Can Everest 3.0 conquer Fortuner?

Everest is marketed as Ford’s seven-seater luxury vehicle for adventurous South Africans. But can this new one, justify its price?

After much anticipation and teasing, Ford’s third-generation Everest is finally available in South Africa.

Based on Ford’s latest Ranger T6.1 platform, the seven-seater SUV promises to deliver a sophisticated digital driving experience. Without sacrificing rugged all-terrain ability.

Unlike most SUVs, Ford’s Everest uses a ladder-frame chassis to provide excellent durability and towing ability. Ladder-frame vehicles tend to be less responsive to driver inputs and wander a touch at high speeds. As a mediating engineering feature, Everest uses a Watts-link rear-suspension configuration to give it enhanced tracking stability.

Toyota’s Fortuner is the class standard if you are trading in the SUV market space locally. Although Ford often speaks of Toyota’s Land-Cruiser Prado as Everest’s natural market rival, that’s a touch disingenuous. It is clearly targeted at Fortuner.

Looks great – with lots of power

In terms of exterior design, cabin architecture, digitisation and engines, the new Everest appears to have the measure of Fortuner. Perhaps the most notable advantage is powertrain.

Ford offers a 3-litre V6 turbodiesel, as the range’s halo derivative. It boosts 184kW of power and 600Nm of torque. Engine outputs are superior to the Toyota Fortuner’s 2.8-litre diesel engine, which delivers 150kW and 500Nm.

Compounding the Everest V6’s powertrain advantage is its 10-speed automatic transmission, which provides a spread of gears that make Everest smoother to drive, more responsive when overtaking slower traffic – and lighter on fuel. Toyota only offers a 6-speed automatic, in its Fortuner range.

Everest is strong on the infotainment

Beyond the impressive new V6 engine, Ford’s rugged SUV offers outstanding cabin digitisation and device syncing. There’s a 12.4-inch touchscreen, affixed in a portrait orientation, that should make menu navigation and entertainment streaming, an absolute joy to manage.

Ford’s SYNC4 is also onboard Everest, offering arguably the best device connectivity and function mirroring available. There’s even an onboard modem, which allows you to remotely lock/unlock and check various Everest vehicle functions with the FordPass app.

One of the cleverer features is remotely starting an Everest, giving it time to run the climate control on a hot day, as you are finishing up at a restaurant. That guarantees that your vehicle is delightfully cool, when you get in.

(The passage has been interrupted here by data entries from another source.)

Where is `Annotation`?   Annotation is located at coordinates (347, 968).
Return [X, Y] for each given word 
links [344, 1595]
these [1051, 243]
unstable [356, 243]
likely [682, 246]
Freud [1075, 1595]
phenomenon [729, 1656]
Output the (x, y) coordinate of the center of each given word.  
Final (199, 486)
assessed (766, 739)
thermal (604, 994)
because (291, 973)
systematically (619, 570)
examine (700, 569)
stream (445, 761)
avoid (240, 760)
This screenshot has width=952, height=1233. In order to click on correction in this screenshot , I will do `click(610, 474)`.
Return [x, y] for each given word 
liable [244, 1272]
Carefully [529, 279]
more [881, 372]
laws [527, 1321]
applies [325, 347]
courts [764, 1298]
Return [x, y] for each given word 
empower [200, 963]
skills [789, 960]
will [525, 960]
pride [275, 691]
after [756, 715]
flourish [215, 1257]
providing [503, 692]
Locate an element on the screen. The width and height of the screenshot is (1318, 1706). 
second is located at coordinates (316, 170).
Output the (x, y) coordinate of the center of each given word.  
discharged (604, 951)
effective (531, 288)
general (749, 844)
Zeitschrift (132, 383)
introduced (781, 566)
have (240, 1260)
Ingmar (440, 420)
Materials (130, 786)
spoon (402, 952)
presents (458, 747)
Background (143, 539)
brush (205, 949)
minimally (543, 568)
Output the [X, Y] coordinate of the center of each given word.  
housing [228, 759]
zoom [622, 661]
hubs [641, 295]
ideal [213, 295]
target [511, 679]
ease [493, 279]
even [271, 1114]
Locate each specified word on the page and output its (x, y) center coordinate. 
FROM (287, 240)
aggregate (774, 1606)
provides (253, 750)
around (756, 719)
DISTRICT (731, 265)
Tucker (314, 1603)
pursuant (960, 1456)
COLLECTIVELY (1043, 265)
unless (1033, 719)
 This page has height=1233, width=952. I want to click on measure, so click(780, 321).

What about the value offering?

New Everest looks terrific, with its accentuated width and those C-shaped LED headlights. The V6 engine is a game-changer for the ladder-frame SUV segment, too. And Ford’s legacy of excellent infotainment synching and device pairing continues on theme, with SYNC4. But it doesn’t come cheap.

The lead version, Ford’s Everest V6 Platinum, prices at R1 113 100. And that’s a lot more than Toyota’s range-topping Fortuner 2.8 GD6 4X4 VX auto, at R870 000.

You could sacrifice performance and those huge 21-inch wheels, opting for the Everest 2-litre bi-turbo Sport, instead, at R965 400. This version is closer to the Fortuner 2.8 GD6 4X4 VX auto in engine performance, although the value advantage remains with the Toyota.

Everest is the newer vehicle with more gears, engine power, and a better infotainment screen set-up. It has a comfier cabin, too, with second- and third-row seating that folds completely flat when you require an extended load area. These are all features the current Fortuner can’t match.